O enigma do poeta

Amplo dicionário lançado no Brasil apresenta reflexão monumental acerca da obra de Fernando Pessoa
Fernando Cabral Martins, autor de “Dicionário de Fernando Pessoa e do modernismo português”
01/12/2010

 

Fernando Pessoa, bem se sabe, cultivou o gosto da persona e do fingimento. Decidido a conceber rosto por detrás de rosto, deixou faces desdobradas em dezenas de heterônimos, multiplicados em milhares de escritos acumulados numa arca. Criou, assim, uma poética dispersa em múltiplas vozes e que expressa o mistério da identidade quando transportada para o plano da literatura.
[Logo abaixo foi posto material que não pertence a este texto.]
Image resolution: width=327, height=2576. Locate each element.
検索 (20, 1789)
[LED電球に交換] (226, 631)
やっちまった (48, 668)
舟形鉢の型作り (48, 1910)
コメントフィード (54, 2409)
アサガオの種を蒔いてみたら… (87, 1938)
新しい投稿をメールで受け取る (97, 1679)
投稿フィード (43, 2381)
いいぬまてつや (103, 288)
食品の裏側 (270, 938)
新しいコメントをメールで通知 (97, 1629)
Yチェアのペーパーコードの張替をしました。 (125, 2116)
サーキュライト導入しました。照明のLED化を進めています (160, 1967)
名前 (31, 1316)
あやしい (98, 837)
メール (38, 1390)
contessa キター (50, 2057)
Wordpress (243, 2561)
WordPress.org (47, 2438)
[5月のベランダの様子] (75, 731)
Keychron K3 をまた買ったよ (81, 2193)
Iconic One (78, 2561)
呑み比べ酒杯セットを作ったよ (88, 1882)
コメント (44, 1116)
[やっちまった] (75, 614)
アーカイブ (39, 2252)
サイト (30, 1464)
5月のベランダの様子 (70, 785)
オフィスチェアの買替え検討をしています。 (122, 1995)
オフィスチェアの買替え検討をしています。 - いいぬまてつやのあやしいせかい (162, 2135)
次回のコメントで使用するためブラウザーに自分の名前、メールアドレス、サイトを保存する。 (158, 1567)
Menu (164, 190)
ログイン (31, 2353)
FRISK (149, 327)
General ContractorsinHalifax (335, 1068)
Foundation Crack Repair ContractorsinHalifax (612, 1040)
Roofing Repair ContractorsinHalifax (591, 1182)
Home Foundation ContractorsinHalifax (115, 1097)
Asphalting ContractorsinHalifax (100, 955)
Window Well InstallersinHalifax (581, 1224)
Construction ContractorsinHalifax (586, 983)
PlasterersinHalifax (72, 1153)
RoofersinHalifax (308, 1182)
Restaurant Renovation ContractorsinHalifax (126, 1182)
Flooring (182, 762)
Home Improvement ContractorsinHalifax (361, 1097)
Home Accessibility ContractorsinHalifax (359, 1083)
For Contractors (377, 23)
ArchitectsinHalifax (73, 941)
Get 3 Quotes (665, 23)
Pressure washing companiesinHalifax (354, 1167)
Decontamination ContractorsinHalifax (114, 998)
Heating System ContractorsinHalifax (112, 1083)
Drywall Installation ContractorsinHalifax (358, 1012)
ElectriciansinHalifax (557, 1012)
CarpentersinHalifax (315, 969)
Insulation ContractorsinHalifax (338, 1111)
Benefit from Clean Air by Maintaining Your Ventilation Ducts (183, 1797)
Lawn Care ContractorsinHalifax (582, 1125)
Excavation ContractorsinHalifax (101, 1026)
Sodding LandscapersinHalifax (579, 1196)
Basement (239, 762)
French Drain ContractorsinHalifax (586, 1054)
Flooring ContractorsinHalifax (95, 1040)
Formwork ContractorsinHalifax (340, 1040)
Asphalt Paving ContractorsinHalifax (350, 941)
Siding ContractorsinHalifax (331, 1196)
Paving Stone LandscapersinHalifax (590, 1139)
Dito de outro modo: é um autor que se constitui como um enigma. Razão suficiente, mas não a única, para celebrar a publicação do Dicionário de Fernando Pessoa e do modernismo português, que a Editora Leya lança por aqui, dois anos depois do sucesso obtido em Portugal. A versão brasileira apresenta uma edição revisada quanto a algumas informações e acrescida de um índice geral.

Concebida e organizada por Fernando Cabral Martins, professor da Universidade Nova de Lisboa, e também escritor, a obra reúne uma equipe de cerca de 90 colaboradores, que assinam os quase 600 verbetes distribuídos ao longo de um milhar de páginas. Alguns dos especialistas são brasileiros, como é o caso de Haquira Osakabe (a quem o livro é dedicado), Leyla Perrone-Moisés e Maria Lucia dal Farra, entre outros. E, dentre os portugueses, figura boa parte da nata dos que se ocupam dos assuntos ligados ao escritor lisboeta.

Mas, não apenas. O Dicionário trata ainda do contexto e dos autores que marcaram o modernismo literário português. Contribui para essa visão geral o fato de estar organizado não apenas em torno a verbetes de escritores, livros, revistas etc., mas também por apresentar entradas temáticas e comentários sobre os textos mais importantes de Pessoa. Alguns itens ligados ao modernismo brasileiro estão igualmente contemplados, contraponto natural no que se refere ao modo como cada uma das culturas incorporou e digeriu as influências das vanguardas européias.

Em seu todo, o Dicionário constitui uma monumental reflexão em torno da geração da revista Orpheu, seus nexos e desdobramentos. Oferece, por isso mesmo, uma oportunidade de observar em perspectiva o movimento cultural e estético em que se deu o aparecimento de um dos maiores poetas do século.

Apenas para citar um exemplo da excelência e atualidade da pesquisa levantada, são notáveis as considerações feitas sobre o conceito de fragmento/fragmentação na obra de Fernando Pessoa (de autoria de Pedro Eiras e Patrícia Leal, respectivamente), levantando questões pertinentes. Quando certos manuscritos vieram a público, em meados do século passado, o conjunto caótico dos textos deixados pelo poeta foi entendido como “material inacabado”, testemunho de que o autor não chegara a termo em seu projeto literário.

Novecentos
Com o passar das décadas, esse mesmo traço foi ganhando novos contornos, oferecidos também pela publicação de textos inéditos. Mais que nunca, a idéia de fragmento e de fingimento do eu passou a constituir o cerne da estética pessoana, passando a ser valorizada enquanto modernidade extrema. Entendida como uma “obra aberta”, sua escrita mostrou-se bem adequada à sensibilidade da segunda metade do Novecentos — período em que o autor ganhou relevância internacional. Sem querer, Pessoa foi se tornando um escritor pós-moderno. O poeta não mudara, mas mudaram as leituras e as circunstâncias.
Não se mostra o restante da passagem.